>>>

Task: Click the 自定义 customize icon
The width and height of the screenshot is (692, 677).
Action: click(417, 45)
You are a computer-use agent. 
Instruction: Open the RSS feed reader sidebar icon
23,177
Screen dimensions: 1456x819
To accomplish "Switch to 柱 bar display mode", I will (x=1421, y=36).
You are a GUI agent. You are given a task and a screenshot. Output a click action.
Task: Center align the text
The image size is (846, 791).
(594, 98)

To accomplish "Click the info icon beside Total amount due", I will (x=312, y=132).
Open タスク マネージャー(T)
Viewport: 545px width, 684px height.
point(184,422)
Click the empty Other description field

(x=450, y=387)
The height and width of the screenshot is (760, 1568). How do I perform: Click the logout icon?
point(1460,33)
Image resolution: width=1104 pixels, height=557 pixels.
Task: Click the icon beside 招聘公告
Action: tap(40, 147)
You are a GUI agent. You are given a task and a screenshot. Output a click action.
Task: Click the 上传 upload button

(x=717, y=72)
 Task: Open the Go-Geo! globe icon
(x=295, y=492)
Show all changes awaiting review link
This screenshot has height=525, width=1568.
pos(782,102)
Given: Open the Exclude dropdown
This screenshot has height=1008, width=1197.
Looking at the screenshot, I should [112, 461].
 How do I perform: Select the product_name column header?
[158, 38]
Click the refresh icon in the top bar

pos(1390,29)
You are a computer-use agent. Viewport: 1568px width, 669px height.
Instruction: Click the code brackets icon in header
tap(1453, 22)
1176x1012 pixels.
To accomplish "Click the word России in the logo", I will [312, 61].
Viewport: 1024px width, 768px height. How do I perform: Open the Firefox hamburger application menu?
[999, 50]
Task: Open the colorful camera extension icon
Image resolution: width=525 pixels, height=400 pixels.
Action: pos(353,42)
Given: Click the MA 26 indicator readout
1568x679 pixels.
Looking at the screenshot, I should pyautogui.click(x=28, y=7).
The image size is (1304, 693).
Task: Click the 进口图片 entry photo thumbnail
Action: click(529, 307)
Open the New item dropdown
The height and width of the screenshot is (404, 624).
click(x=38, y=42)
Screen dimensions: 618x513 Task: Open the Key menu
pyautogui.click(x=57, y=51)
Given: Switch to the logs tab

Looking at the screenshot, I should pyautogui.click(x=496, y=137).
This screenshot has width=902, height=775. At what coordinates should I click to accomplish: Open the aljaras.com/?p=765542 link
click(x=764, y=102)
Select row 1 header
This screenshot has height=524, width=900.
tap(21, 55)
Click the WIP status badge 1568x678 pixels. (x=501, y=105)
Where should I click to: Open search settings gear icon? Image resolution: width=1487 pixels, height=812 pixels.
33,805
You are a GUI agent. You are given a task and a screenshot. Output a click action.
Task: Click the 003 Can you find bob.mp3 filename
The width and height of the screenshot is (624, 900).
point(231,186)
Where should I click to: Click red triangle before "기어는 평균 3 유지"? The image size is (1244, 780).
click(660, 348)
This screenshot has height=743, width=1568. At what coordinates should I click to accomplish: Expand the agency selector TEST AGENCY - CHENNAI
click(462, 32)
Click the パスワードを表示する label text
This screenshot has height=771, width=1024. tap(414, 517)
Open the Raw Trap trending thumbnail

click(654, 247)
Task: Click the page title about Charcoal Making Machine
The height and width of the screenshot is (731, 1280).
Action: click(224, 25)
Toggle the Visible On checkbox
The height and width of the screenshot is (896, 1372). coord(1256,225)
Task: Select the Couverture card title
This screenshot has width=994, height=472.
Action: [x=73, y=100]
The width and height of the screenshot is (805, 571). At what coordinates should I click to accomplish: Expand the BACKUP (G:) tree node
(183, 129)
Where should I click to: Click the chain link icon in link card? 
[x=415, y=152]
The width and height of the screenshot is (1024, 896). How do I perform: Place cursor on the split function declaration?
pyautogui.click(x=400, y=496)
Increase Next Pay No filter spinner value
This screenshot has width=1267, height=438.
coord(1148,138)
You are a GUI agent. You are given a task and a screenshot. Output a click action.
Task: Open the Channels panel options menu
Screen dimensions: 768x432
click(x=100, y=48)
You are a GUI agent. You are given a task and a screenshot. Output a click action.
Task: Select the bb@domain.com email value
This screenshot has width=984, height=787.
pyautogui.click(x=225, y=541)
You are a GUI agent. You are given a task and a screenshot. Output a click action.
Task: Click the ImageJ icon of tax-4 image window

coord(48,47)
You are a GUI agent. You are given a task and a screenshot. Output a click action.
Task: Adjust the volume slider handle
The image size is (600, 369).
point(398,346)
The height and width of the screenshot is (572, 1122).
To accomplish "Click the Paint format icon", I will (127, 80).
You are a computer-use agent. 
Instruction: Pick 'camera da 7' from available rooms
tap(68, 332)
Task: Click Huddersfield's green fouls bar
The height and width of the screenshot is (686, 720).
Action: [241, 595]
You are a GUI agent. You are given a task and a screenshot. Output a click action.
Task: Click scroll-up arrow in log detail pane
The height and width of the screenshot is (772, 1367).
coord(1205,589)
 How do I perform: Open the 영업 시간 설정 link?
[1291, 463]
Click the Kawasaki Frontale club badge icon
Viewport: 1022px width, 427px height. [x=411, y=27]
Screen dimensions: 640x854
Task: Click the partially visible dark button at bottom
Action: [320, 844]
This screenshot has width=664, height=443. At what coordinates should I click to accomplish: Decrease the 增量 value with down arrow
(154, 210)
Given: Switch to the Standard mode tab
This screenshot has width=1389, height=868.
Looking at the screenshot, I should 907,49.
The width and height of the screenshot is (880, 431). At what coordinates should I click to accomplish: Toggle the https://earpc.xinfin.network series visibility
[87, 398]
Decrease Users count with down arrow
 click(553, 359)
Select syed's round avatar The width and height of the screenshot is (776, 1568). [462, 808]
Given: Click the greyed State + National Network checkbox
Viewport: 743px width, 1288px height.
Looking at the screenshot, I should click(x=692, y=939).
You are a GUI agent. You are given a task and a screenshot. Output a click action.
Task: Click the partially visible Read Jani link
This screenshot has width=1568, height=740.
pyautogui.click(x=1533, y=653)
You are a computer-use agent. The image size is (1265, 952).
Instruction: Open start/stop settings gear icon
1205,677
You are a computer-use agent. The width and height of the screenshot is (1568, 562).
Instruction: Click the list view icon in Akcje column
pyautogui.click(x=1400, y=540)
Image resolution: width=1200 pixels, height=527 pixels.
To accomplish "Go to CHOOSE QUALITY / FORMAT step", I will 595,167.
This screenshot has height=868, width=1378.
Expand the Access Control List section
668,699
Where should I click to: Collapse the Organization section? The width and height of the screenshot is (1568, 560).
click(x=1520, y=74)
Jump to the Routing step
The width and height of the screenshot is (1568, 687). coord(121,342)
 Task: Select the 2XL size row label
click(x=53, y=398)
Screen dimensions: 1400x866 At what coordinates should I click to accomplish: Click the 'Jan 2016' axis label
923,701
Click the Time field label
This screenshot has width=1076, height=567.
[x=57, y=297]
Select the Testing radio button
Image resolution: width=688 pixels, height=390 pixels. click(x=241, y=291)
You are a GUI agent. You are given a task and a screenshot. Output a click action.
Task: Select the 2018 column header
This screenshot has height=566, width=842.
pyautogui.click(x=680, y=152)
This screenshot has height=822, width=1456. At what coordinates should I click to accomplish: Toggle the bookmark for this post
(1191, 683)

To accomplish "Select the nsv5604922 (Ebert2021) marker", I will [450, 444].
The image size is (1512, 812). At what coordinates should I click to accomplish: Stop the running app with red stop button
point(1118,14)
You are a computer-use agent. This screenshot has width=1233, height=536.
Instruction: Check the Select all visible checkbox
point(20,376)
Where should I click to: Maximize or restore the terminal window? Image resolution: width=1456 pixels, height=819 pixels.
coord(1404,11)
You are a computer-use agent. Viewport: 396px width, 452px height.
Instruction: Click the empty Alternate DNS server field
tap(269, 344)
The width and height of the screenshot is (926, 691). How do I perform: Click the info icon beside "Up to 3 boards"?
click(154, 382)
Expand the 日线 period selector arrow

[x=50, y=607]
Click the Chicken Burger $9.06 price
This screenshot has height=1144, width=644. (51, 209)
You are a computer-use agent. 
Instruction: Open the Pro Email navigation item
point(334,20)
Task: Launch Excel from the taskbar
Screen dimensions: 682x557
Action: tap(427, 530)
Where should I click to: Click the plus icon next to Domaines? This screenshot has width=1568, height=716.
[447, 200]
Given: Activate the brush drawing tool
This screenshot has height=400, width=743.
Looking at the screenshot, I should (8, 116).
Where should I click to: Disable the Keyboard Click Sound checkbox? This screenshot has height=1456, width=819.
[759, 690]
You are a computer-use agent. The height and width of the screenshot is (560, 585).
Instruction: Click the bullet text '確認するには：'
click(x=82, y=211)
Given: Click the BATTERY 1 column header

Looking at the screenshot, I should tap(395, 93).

<<<

■ **Problem to solve**:
Collect every line above that contains the word "title".

■ **Result of this task**:
Task: Click the page title about Charcoal Making Machine
Task: Select the Couverture card title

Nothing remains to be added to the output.